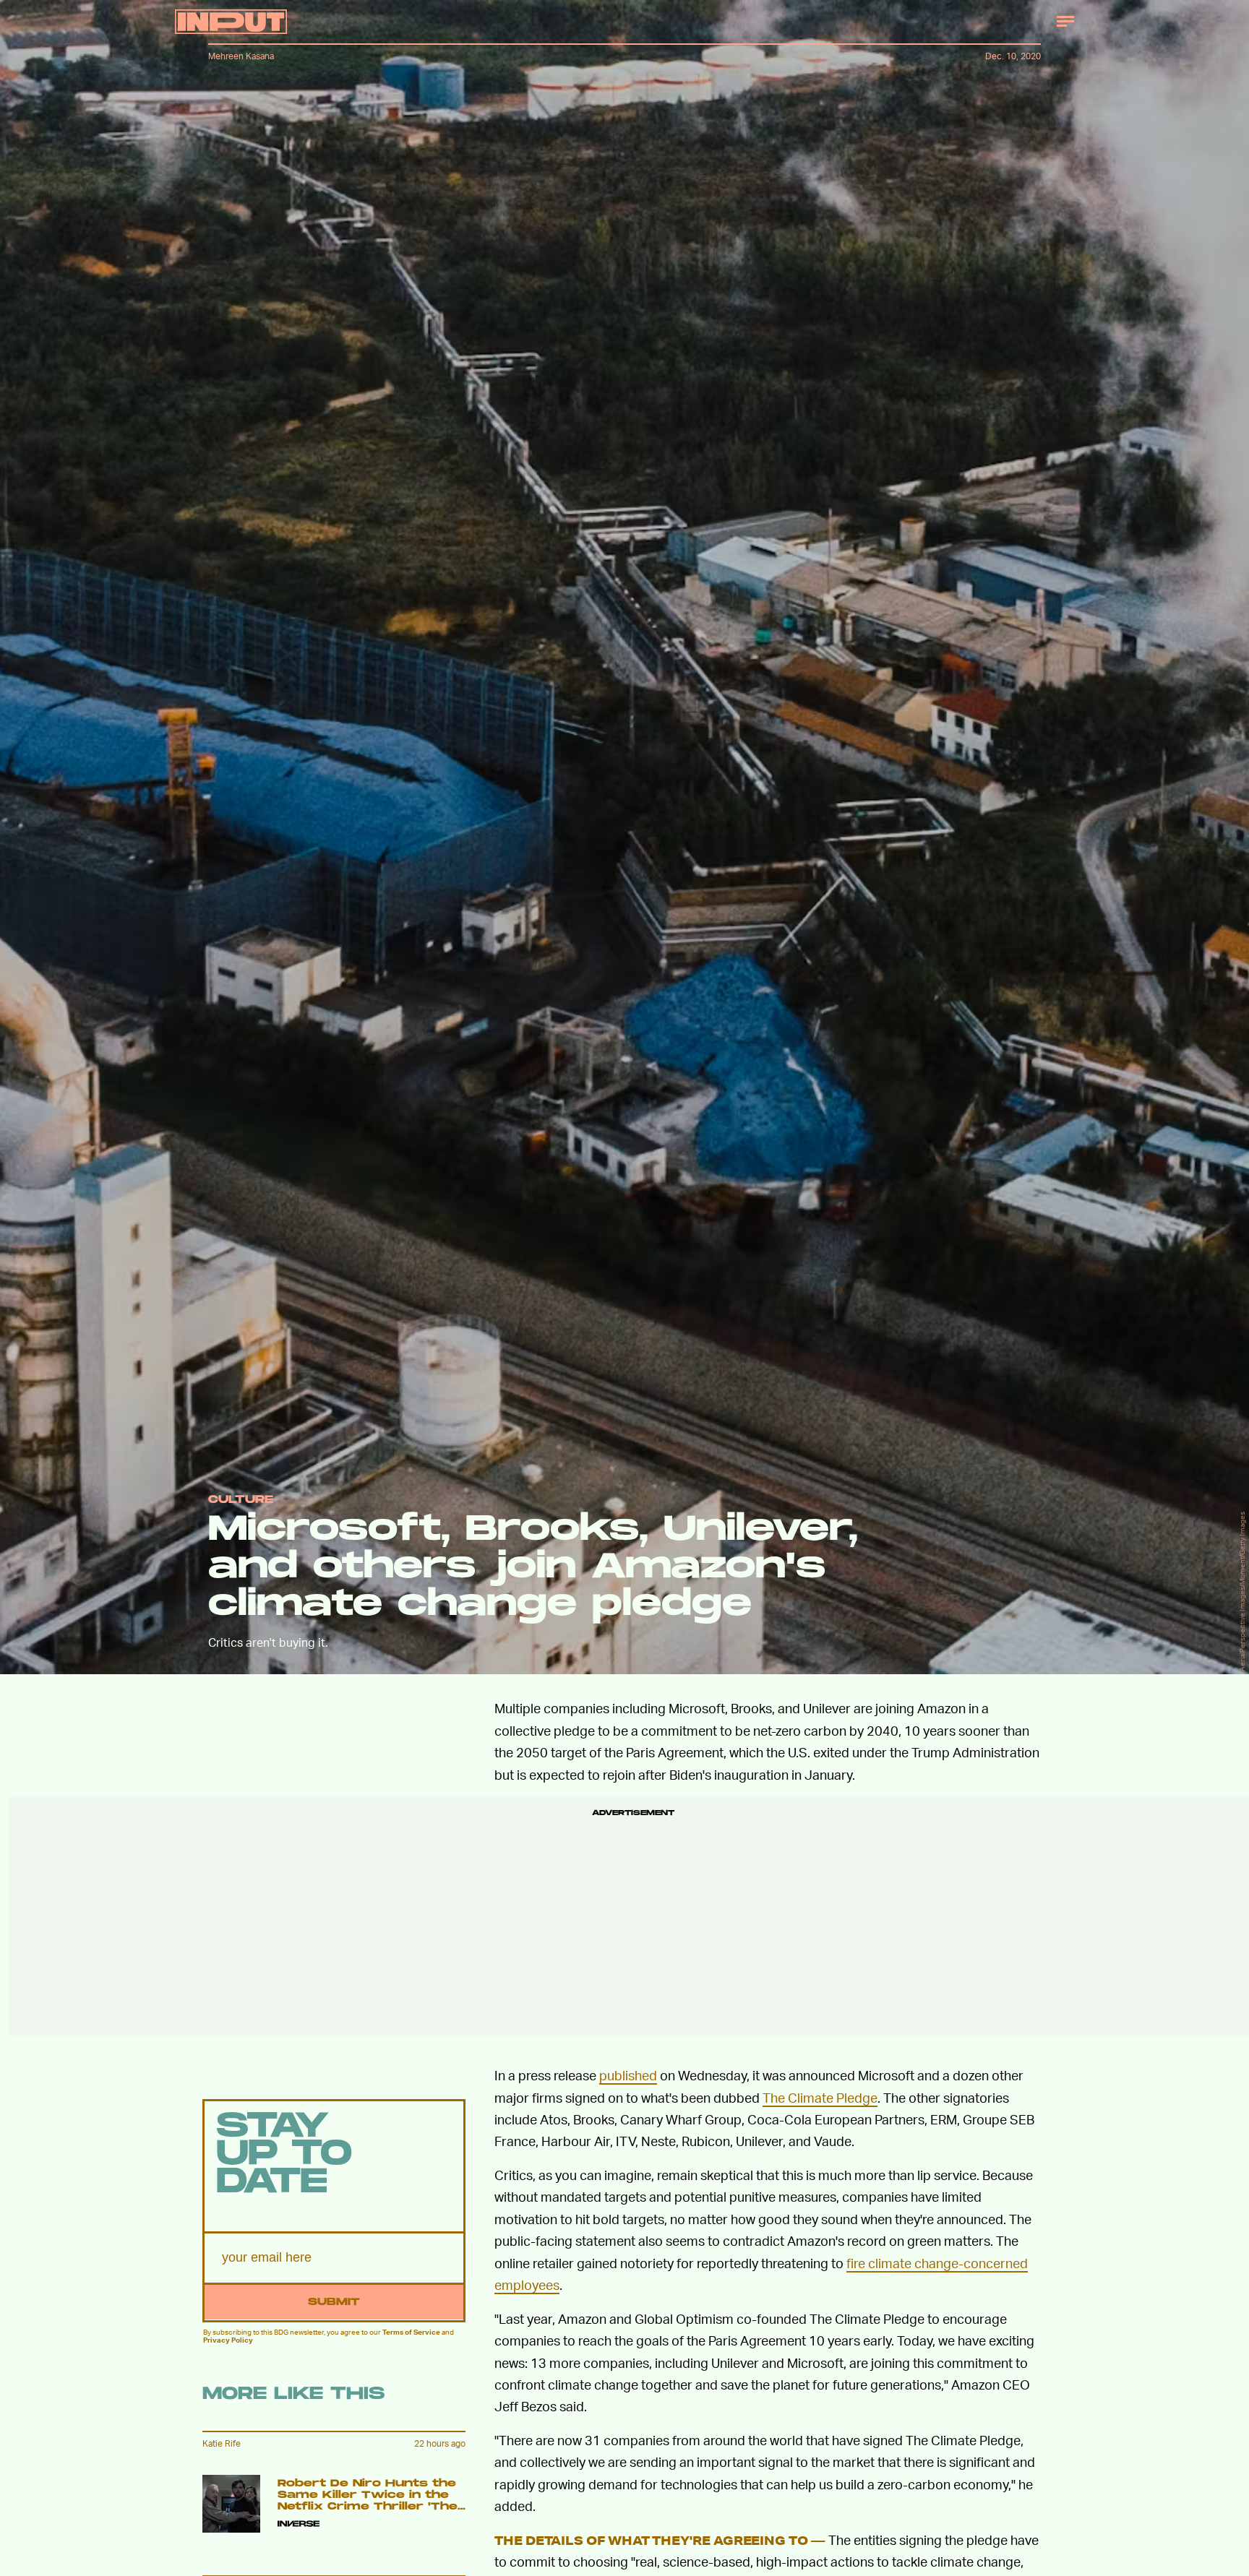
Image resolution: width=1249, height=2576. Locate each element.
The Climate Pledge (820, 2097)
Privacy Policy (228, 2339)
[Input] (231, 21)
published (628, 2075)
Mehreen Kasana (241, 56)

EXERCISE DETAILS: Please return the whole listing exactly. Do not copy its images.

REPLY:
Image resolution: width=1249, height=2576. Locate each element.
The Climate Pledge (820, 2097)
Privacy Policy (228, 2339)
[Input] (231, 21)
published (628, 2075)
Mehreen Kasana (241, 56)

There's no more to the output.